Roosevelt’s method for saving the sport in many ways exemplified his motto of “walk softly, but carry a big stick.” Rather than confronting or making demands, he worked as a deal-maker and behind-the-scenes organizer and mediator for the schools’ governing officials, with the weight of the presidency backing up his work. He grounded his work in frequent exchanges with Walter Camp, and beginning in 1905 and working through the spate of deaths that could’ve derailed his mission, Roosevelt shuttled football experts from Harvard, Yale, and Princeton to the White House in order to lay the foundation for a safer game. The focus was on eliminating plays that, to quote a New York Times article from 1893, relied on “a half ton of bone and muscle coming into collision with a man weighing 160 or 170 pounds.”

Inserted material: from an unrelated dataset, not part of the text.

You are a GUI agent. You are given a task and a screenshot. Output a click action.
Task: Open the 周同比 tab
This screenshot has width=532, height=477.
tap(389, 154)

Even after formal meetings ended, the President stayed in regular contact with coaches and administrators so as to guide the game’s developments. Perhaps his most important allies were Harvard coach Bill Reid, whose work mollified Harvard’s faculty and allowed the Crimson to continue taking the field, and Paul Dashiell, an official for the Harvard-Yale game and member of the sport’s collegiate rules committee. The football schools eventually coalesced into a more inclusive rules committee that finally began to address the sports’ safety concerns.
Successive years of discussion and modification led to the creation of something very recognizable as modern football. Several concepts we today take for granted either came into being or saw their roots established thanks in part to Roosevelt’s work. In a harbinger of rules for restricting the number of offensive players in the backfield, the Flying Wedge and its variants were banned. The line of gain was increased from 5 to 10 yards, which reduced the reward of grinding collision play. The neutral zone was made standard, and the forward pass made legal to encourage offenses that spread the field. Even the loose coalition of schools behind these changes has a special place in history, as it eventually evolved into the NCAA. It’s likely none of these things would’ve happened without the intervention of Roosevelt; there’s even a distinct possibility that football would now be categorized as an American analogue to chariot races and gladiatorial combat had he not stepped in.